Photo via www.cinelli-iron-metal.com.
Photo via www.cinelli-iron-metal.com.

By John Heinis/Hudson County View

Craig Cinelli, 47, of Allendale, pleaded guilty before U.S. District Judge Susan D. Wigenton in Newark federal court to conspiracy to commit wire fraud yesterday, authorities said.

Brothers/CIMCO owners Craig and Joseph Cinelli, Sr. were charged with conspiracy back in August.

David Barteck, 53, of Wood Ridge, the former chief financial officer of CIMCO, and Michael A. Valenti III, 43, of Hasbrouck Heights, the former senior vice president of sales at CIMCO, each also previously pleaded guilty to participating in the conspiracy.

CIMCO, which was headquartered in Secaucus, purchased scrap metal for resale and operated three scrap metal recycling facilities in New Jersey. CIMCO trucks would deliver scrap metal containers to customer jobsites and remove them after they were filled.
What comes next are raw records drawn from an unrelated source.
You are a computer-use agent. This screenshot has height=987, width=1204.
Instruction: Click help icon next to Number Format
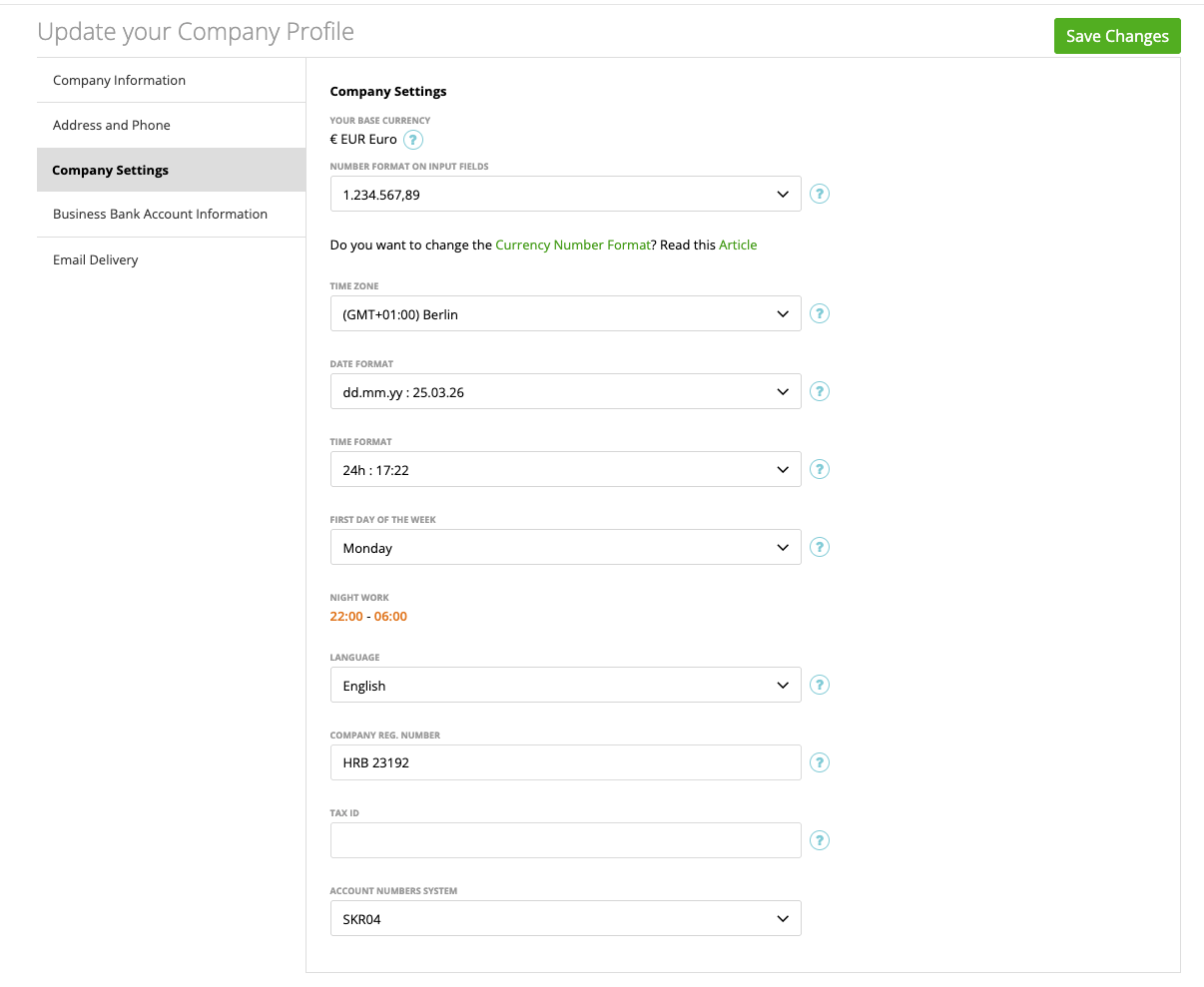pos(819,194)
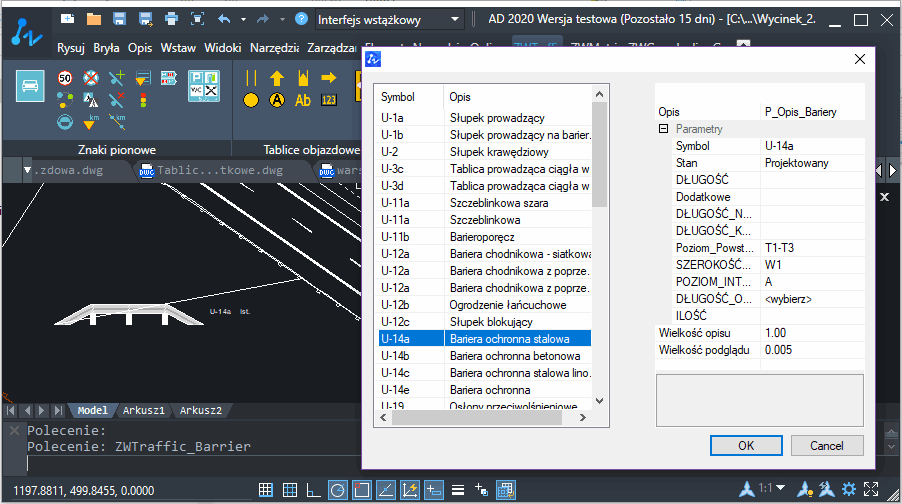
Task: Confirm the barrier dialog with OK
Action: tap(746, 446)
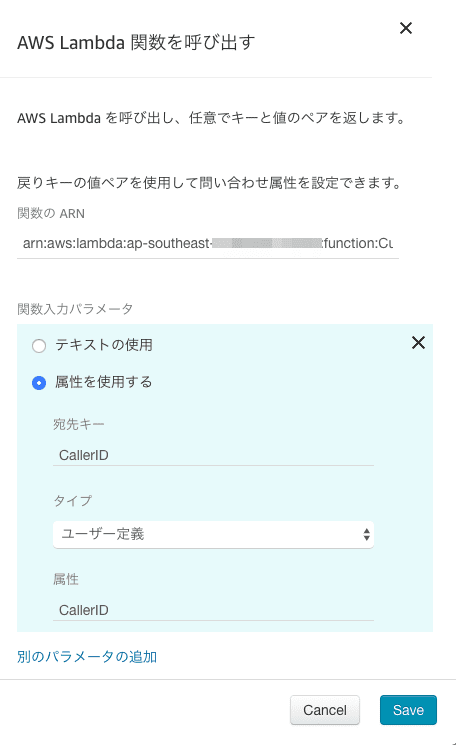
Task: Click the description starting AWS Lambda を呼び出し
Action: coord(211,118)
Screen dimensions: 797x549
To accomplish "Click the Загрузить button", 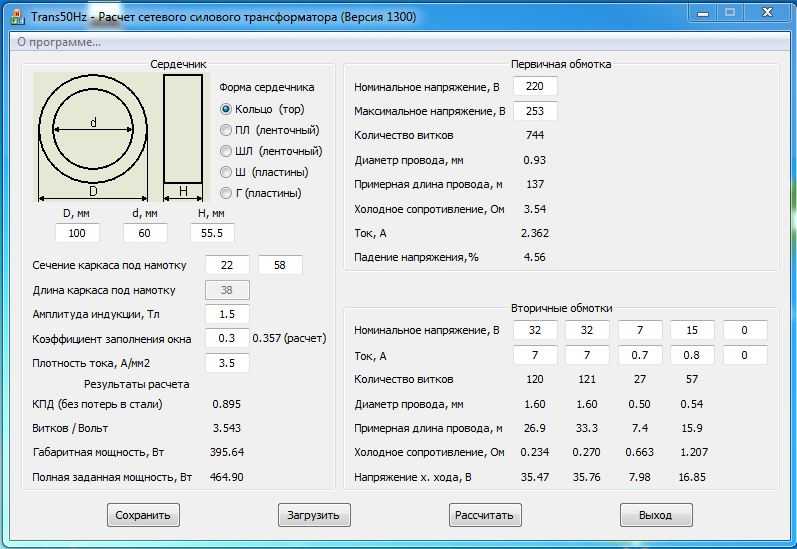I will 314,515.
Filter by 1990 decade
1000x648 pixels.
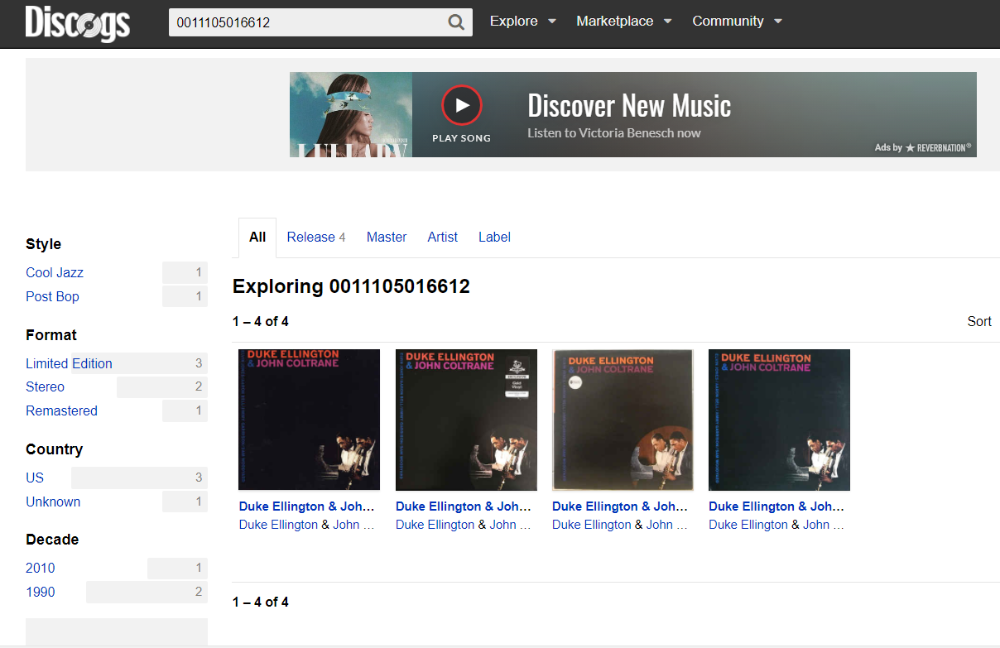pyautogui.click(x=41, y=592)
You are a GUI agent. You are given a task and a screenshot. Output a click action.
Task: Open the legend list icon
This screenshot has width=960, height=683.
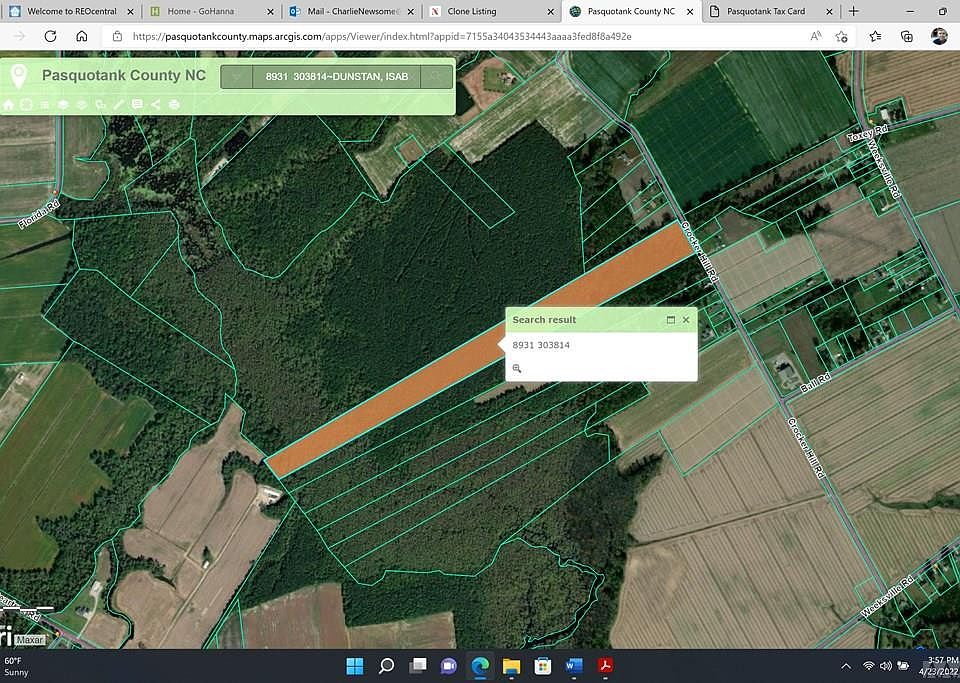click(44, 104)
CIMCO then purportedly paid customers based on the type and net weight of the scrap material.

From 1999 through March of 2016, Craig Cinelli, his brother, Joseph Cinelli Sr., Barteck, Valenti, and others allegedly used a variety of fraudulent business practices to buy scrap metal from CIMCO’s customers for less than CIMCO should have paid, officials said.

The company then resold the scrap metal at a profit.

Instead of paying the proper, agreed-upon amounts for the actual weight, members of the conspiracy used a variety of techniques to misrepresent the true weight and type of the scrap metal, including altering documents to reflect a lower weight, removing scrap metal from a haul before it was weighed and misrepresenting the types of scrap metal contained in a haul, authorities said.

Cinelli admitted that the loss caused by the conspiracy that was reasonably foreseeable to him was more than $9.5 million, but less than $25 million.

The wire fraud conspiracy and substantive wire fraud counts each carry a maximum potential penalty of up to 20 years in prison and a $250,000 fine, or twice the gross gain or loss from the offense. Sentencing is scheduled for Feb. 15, 2018.